Present the material below as a numbered list, leaving out the blank lines.

# START OF Items

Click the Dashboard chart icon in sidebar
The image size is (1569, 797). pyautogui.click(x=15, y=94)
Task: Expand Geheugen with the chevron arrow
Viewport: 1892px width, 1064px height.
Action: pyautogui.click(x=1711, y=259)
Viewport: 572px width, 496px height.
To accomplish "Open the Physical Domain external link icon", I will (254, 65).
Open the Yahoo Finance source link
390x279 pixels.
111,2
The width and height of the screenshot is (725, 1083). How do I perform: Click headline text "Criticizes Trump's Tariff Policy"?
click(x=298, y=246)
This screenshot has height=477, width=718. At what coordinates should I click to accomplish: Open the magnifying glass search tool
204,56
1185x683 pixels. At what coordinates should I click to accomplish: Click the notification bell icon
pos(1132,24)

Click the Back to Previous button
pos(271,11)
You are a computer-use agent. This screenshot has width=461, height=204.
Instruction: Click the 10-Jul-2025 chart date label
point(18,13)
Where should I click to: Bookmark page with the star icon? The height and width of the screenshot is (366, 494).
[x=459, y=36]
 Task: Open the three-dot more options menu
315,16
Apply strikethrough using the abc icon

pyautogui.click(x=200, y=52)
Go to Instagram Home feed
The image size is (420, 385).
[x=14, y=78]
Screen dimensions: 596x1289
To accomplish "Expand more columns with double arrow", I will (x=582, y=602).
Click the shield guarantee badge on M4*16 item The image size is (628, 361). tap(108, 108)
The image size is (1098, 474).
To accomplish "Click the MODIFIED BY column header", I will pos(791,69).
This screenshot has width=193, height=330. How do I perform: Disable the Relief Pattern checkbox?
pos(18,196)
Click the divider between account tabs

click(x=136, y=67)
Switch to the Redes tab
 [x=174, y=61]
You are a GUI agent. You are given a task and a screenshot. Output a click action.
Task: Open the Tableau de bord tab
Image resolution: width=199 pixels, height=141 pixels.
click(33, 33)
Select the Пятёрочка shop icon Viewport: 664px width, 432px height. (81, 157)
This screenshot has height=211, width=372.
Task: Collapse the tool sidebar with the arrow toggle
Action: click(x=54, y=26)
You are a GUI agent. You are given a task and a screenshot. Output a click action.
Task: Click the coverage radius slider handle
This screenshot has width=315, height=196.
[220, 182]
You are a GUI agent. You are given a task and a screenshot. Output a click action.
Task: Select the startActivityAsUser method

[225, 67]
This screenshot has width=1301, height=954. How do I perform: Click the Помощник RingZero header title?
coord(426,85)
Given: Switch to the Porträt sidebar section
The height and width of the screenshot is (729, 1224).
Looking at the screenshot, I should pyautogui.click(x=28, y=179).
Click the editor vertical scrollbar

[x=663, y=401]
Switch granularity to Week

# END OF Items

* _The response_
1. Click the Dashboard chart icon in sidebar
2. The image size is (1569, 797). pyautogui.click(x=15, y=94)
3. Task: Expand Geheugen with the chevron arrow
4. Viewport: 1892px width, 1064px height.
5. Action: pyautogui.click(x=1711, y=259)
6. Viewport: 572px width, 496px height.
7. To accomplish "Open the Physical Domain external link icon", I will (254, 65).
8. Open the Yahoo Finance source link
9. 390x279 pixels.
10. 111,2
11. The width and height of the screenshot is (725, 1083). How do I perform: Click headline text "Criticizes Trump's Tariff Policy"?
12. click(x=298, y=246)
13. This screenshot has height=477, width=718. At what coordinates should I click to accomplish: Open the magnifying glass search tool
14. 204,56
15. 1185x683 pixels. At what coordinates should I click to accomplish: Click the notification bell icon
16. pos(1132,24)
17. Click the Back to Previous button
18. pos(271,11)
19. You are a computer-use agent. This screenshot has width=461, height=204.
20. Instruction: Click the 10-Jul-2025 chart date label
21. point(18,13)
22. Where should I click to: Bookmark page with the star icon? The height and width of the screenshot is (366, 494).
23. [x=459, y=36]
24.  Task: Open the three-dot more options menu
25. 315,16
26. Apply strikethrough using the abc icon
27. pyautogui.click(x=200, y=52)
28. Go to Instagram Home feed
29. The image size is (420, 385).
30. [x=14, y=78]
31. Screen dimensions: 596x1289
32. To accomplish "Expand more columns with double arrow", I will (x=582, y=602).
33. Click the shield guarantee badge on M4*16 item The image size is (628, 361). tap(108, 108)
34. The image size is (1098, 474).
35. To accomplish "Click the MODIFIED BY column header", I will pos(791,69).
36. This screenshot has width=193, height=330. How do I perform: Disable the Relief Pattern checkbox?
37. pos(18,196)
38. Click the divider between account tabs
39. click(x=136, y=67)
40. Switch to the Redes tab
41.  [x=174, y=61]
42. You are a GUI agent. You are given a task and a screenshot. Output a click action.
43. Task: Open the Tableau de bord tab
44. Image resolution: width=199 pixels, height=141 pixels.
45. click(33, 33)
46. Select the Пятёрочка shop icon Viewport: 664px width, 432px height. (81, 157)
47. This screenshot has height=211, width=372.
48. Task: Collapse the tool sidebar with the arrow toggle
49. Action: click(x=54, y=26)
50. You are a GUI agent. You are given a task and a screenshot. Output a click action.
51. Task: Click the coverage radius slider handle
52. This screenshot has width=315, height=196.
53. [220, 182]
54. You are a GUI agent. You are given a task and a screenshot. Output a click action.
55. Task: Select the startActivityAsUser method
56. [225, 67]
57. This screenshot has width=1301, height=954. How do I perform: Click the Помощник RingZero header title?
58. coord(426,85)
59. Given: Switch to the Porträt sidebar section
60. The height and width of the screenshot is (729, 1224).
61. Looking at the screenshot, I should pyautogui.click(x=28, y=179).
62. Click the editor vertical scrollbar
63. [x=663, y=401]
64. Switch granularity to Week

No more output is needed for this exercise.